Menos tempo de viagem, menos risco e menos custo
Missões a Marte são caras porque são longas. Cada mês adicional no espaço significa mais combustível, mais comida, mais água, mais sistemas de suporte à vida e, principalmente, maior exposição à radiação cósmica e solar. Uma viagem que leva oito meses impõe um tipo de desgaste físico e psicológico aos astronautas que preocupa médicos e engenheiros. A possibilidade de cortar esse tempo para algo na faixa de dois a três meses muda a equação.

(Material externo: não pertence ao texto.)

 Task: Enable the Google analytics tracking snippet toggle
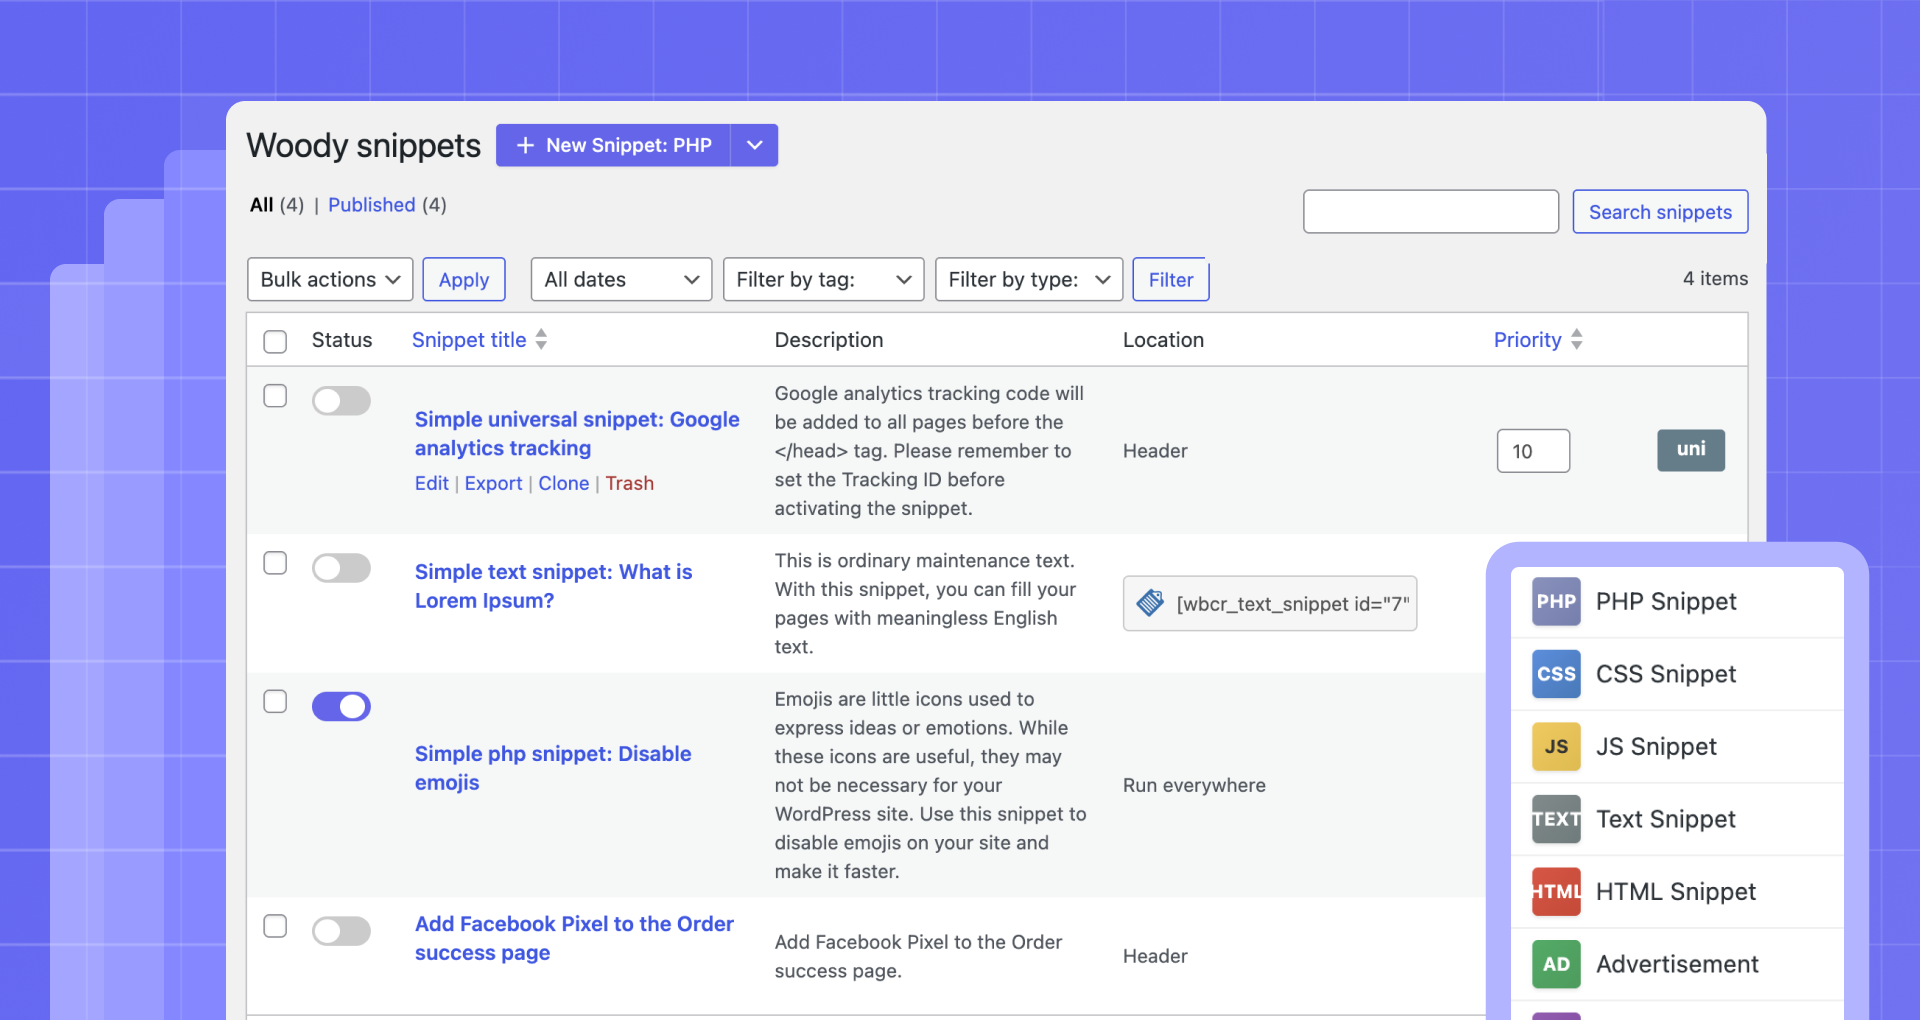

Na prática, uma rota três vezes mais rápida reduz em até 60% o período em que os sistemas críticos precisam operar sem falhas, diminui a quantidade de insumos embarcados e abre margem para naves menores ou cargas científicas maiores. Não é apenas uma questão de conforto para futuros tripulantes; é uma economia que pode chegar a centenas de milhões de dólares por missão, dependendo do desenho adotado pelas agências espaciais. “Tempo, em exploração espacial, é dinheiro e é vida. Encortar o trajeto é atacar o problema pela raiz”, escreve Souza no artigo.

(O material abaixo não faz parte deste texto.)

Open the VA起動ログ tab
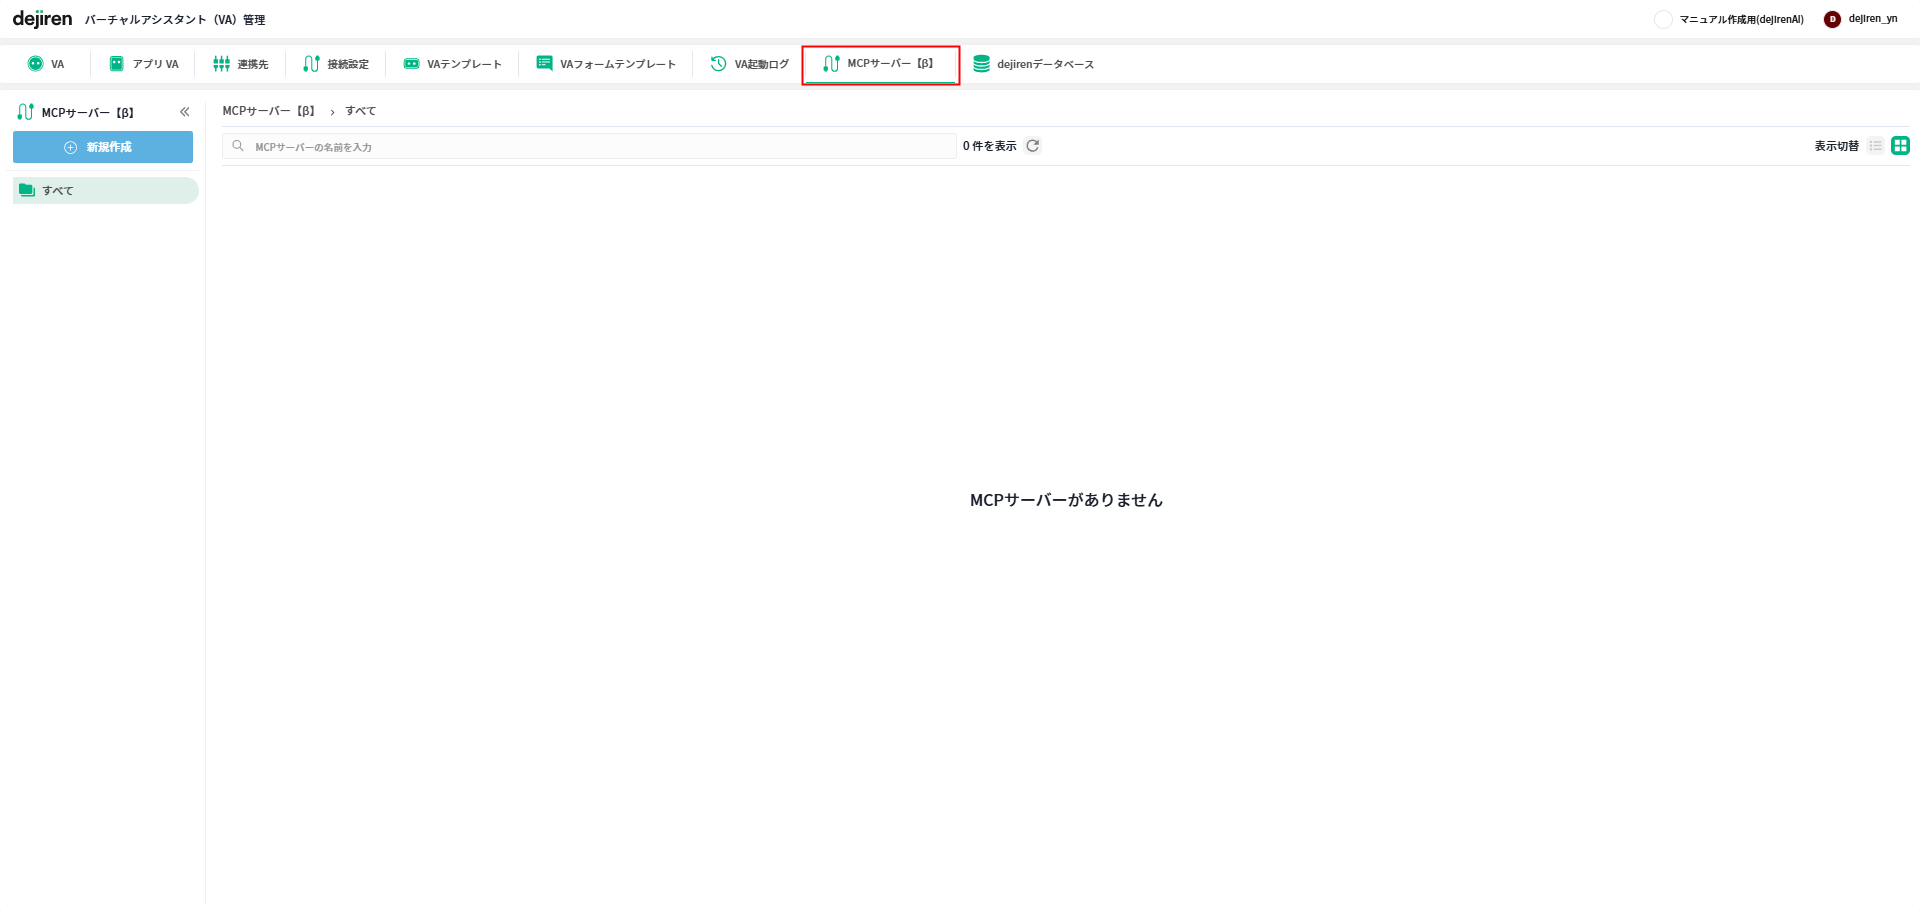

A nova trajetória também amplia o leque de janelas de lançamento. Hoje, grandes missões a Marte costumam ser planejadas para ocorrer a cada 26 meses, quando a posição relativa entre os dois planetas é mais favorável. A solução brasileira oferece mais flexibilidade, o que interessa a agências que disputam espaço em agendas apertadas de lançadores e orçamentos. Uma margem maior de datas reduz o risco de cancelamentos e atrasos, que frequentemente adicionam bilhões de dólares ao custo total de um programa.
Empresas privadas que miram o turismo espacial e a colonização de Marte observam com atenção. Projetos como o de instalar bases permanentes no planeta vermelho, que hoje parecem depender de frotas de naves enormes e viagens longuíssimas, podem se tornar mais realistas se o tempo de trânsito cair para um terço. O ganho em previsibilidade logística, crucial para abastecer uma eventual colônia, também cresce quando as rotas são mais curtas e repetíveis.
Brasil no radar e próximos passos no espaço
A repercussão internacional da publicação fortalece o discurso de que o Brasil pode contribuir com conhecimento de ponta mesmo sem um programa espacial robusto. Na UENF, a equipe de Souza já recebe contatos de grupos estrangeiros interessados em testar a nova rota em simulações mais detalhadas e em missões robóticas. O professor defende que o país aproveite o momento para se posicionar como parceiro científico, oferecendo modelos, cálculos e cooperação em vez de hardware.
No curto prazo, o próximo passo é submeter a trajetória a softwares de simulação usados por agências espaciais e empresas privadas. Esses programas avaliam cenários de falha, variações de massa, diferentes capacidades de foguete e impactos sobre a segurança de tripulações. Caso a rota se mantenha viável sob essas condições, passa a integrar o cardápio de opções para missões planejadas para a década de 2030, quando a corrida por uma presença humana em Marte deve se intensificar.
O desafio seguinte é transformar equações em decisões políticas e orçamentárias. Missões interplanetárias envolvem disputas internas, eleições e mudanças de governo. A trajetória calculada na UENF só entrará em campo se convencer gestores de que o risco compensa a economia e o ganho em tempo. Enquanto isso, no laboratório fluminense, a descoberta já produz outro tipo de efeito: inspira estudantes, atrai atenção para a ciência feita no país e recoloca uma pergunta incômoda para o Brasil. Com ideias capazes de encurtar a viagem até Marte, o país vai seguir distante da linha de frente das missões que podem mudar nosso futuro no espaço?